[Dataset excerpts]
● ● ● ● ●

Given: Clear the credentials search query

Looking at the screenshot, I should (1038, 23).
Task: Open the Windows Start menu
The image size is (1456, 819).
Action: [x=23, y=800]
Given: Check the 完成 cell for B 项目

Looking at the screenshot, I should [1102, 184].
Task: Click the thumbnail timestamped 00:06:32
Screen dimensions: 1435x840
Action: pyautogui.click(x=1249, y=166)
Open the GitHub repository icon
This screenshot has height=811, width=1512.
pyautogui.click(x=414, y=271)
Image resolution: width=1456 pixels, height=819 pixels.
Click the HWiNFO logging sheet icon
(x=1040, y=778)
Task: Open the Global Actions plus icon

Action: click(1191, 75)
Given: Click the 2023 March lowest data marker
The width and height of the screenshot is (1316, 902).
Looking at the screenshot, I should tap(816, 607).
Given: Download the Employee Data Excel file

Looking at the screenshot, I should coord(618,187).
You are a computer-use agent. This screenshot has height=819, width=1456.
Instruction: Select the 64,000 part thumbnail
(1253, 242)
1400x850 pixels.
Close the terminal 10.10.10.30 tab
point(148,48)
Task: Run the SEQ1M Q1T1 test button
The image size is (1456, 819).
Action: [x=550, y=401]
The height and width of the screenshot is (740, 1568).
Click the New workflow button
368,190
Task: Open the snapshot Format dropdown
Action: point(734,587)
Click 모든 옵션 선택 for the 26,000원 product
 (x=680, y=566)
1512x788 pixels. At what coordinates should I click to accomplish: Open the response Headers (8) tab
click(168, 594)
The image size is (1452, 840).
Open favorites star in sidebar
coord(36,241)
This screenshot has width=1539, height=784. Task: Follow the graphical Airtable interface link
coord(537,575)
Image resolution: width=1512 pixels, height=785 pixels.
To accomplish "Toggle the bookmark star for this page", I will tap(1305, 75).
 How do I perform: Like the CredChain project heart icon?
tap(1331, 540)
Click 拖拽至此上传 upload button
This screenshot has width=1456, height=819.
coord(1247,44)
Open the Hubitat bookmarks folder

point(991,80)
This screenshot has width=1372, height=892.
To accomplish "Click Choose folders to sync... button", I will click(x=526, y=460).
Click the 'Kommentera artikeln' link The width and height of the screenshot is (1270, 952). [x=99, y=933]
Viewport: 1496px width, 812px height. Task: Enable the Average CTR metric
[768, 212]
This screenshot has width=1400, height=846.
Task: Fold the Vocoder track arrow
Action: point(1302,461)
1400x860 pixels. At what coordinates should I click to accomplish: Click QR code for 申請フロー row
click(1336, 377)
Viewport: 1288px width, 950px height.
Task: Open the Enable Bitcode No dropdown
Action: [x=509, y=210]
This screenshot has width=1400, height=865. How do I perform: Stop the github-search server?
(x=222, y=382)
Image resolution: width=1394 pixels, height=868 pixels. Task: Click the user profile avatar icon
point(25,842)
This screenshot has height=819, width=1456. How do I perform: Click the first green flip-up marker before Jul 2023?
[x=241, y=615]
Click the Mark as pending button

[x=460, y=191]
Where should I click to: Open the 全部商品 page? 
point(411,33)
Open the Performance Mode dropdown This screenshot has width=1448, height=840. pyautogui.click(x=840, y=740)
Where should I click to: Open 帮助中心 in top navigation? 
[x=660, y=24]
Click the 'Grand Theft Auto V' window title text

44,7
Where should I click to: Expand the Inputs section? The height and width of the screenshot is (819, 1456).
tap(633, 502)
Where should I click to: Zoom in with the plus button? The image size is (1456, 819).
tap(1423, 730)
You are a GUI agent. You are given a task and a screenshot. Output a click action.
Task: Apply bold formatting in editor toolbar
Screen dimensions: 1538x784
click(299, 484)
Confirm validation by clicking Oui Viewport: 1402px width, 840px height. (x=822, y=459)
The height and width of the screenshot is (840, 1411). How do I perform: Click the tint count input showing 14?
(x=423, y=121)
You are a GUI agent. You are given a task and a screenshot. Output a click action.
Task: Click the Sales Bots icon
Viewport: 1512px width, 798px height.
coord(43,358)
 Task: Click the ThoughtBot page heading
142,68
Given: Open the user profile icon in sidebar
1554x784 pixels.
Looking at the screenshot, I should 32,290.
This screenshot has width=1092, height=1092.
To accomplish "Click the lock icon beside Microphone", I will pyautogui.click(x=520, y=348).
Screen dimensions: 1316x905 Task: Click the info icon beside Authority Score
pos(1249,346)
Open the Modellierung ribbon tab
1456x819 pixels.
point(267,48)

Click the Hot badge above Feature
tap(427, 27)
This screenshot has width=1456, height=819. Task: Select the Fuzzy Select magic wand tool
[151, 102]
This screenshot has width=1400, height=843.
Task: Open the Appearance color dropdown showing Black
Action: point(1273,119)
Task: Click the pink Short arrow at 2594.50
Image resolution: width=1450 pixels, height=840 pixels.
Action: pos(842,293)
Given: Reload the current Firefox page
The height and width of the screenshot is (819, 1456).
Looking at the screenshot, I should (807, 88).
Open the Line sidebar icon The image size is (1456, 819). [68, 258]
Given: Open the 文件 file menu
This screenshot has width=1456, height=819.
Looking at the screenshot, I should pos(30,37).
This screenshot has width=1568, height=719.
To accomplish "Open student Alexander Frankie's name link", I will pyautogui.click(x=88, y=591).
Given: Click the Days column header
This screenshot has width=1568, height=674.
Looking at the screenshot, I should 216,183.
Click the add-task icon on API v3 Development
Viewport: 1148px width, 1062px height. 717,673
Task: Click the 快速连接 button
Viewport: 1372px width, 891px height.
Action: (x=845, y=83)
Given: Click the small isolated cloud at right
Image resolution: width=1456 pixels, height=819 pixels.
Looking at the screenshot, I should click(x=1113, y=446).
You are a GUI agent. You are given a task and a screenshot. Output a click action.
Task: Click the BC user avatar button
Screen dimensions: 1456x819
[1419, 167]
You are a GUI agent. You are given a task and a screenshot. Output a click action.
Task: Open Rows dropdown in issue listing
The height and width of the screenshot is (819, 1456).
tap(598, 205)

● ● ● ● ●

— Exercise brief —
Check each line of the data above, and please copy the ones in which the string "menu" occurs.

— Exercise solution —
Task: Open the Windows Start menu
Given: Open the 文件 file menu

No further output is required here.